New data laws will be used as opportunity by cyber criminals: gardaí
Cyber thieves posing as Revenue agents are using a combination of fake ‘01’ numbers and robot tech to try to trick people
CYBER criminals are planning to take advantage of new data laws with a fresh wave of scam phone calls and emails, gardaí have warned.
Criminals are planning to take advantage of the new data privacy law coming into effect tomorrow to steal from people.
The scammers will send fake emails pretending to be from legitimate companies asking victims to “keep in touch” by clicking or tapping on a button.
Doing so could bring a victim to a virus-infected site, lead to further junk emails, or even lead the user to give up passwords or financial information, including credit card details.
The scam takes advantage of provisions in the Europe-wide General Data Protection Regulation (GDPR) that say companies must have consent from people they email for marketing purposes.
Email users will have noticed companies are currently sending out legitimate emails asking for people to opt-in.
“Cyber criminals will see this as an opportunity to exploit those agreements and send fake GDPR notices to customers asking them to confirm login or personal information via online links so that they can continue to use the service being provided,” said a spokesman for the Garda National Cyber Crime Bureau.
“Recent enquiries have already identified a string involving the sending of fake notices that allege to be from Airbnb asking customers to update details in order to continue their agreement.”
The spokesman added that a number of incidents have already been recorded around Europe, although there are no recorded incidents yet of the scam succeeding in Ireland.
The Garda missive comes after a similar warning by the Revenue Commissioners over a string of fraudulent phone calls currently in progress.
Cyber thieves posing as Revenue agents are currently using a combination of fake ‘01’ telephone numbers and robot technology to try tricking people into handing over sensitive financial information.
The fraud involves false ‘01’ phone numbers which, when answered, purport to be from an automated Revenue debt collection system.
It then attempts to trick the phone user into making a payment to a bogus system.
“Revenue has become aware of a number of individuals who received phone calls from a person purporting to work in Revenue and demanding the immediate payment of a tax bill or stating that a criminal case is being taken against the individual,” said a Revenue Commissioners statement.
“This person is not calling from Revenue.
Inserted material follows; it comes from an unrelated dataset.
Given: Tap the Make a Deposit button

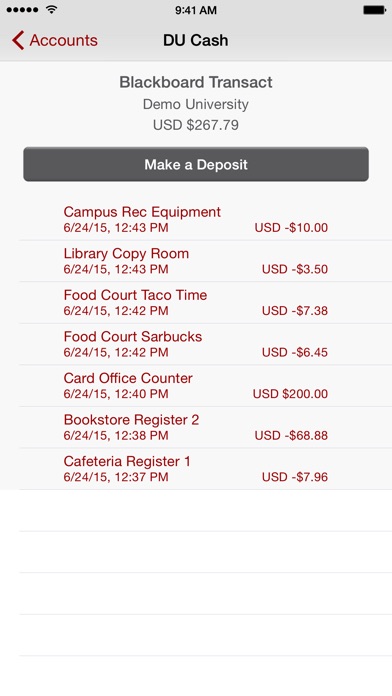Looking at the screenshot, I should [196, 164].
If you receive a call purporting to be from Revenue about which you have any doubts, particularly if the call is out of the blue, you should contact your Revenue office.
“If you receive contact demanding payment of tax about which you have any doubt, you should contact our Collector General’s Division.”
The EU-wide regulations kick in from tomorrow. As well as tighter rules around email and marketing consent, they introduces fines of up to €20m for companies and organisations that break the law.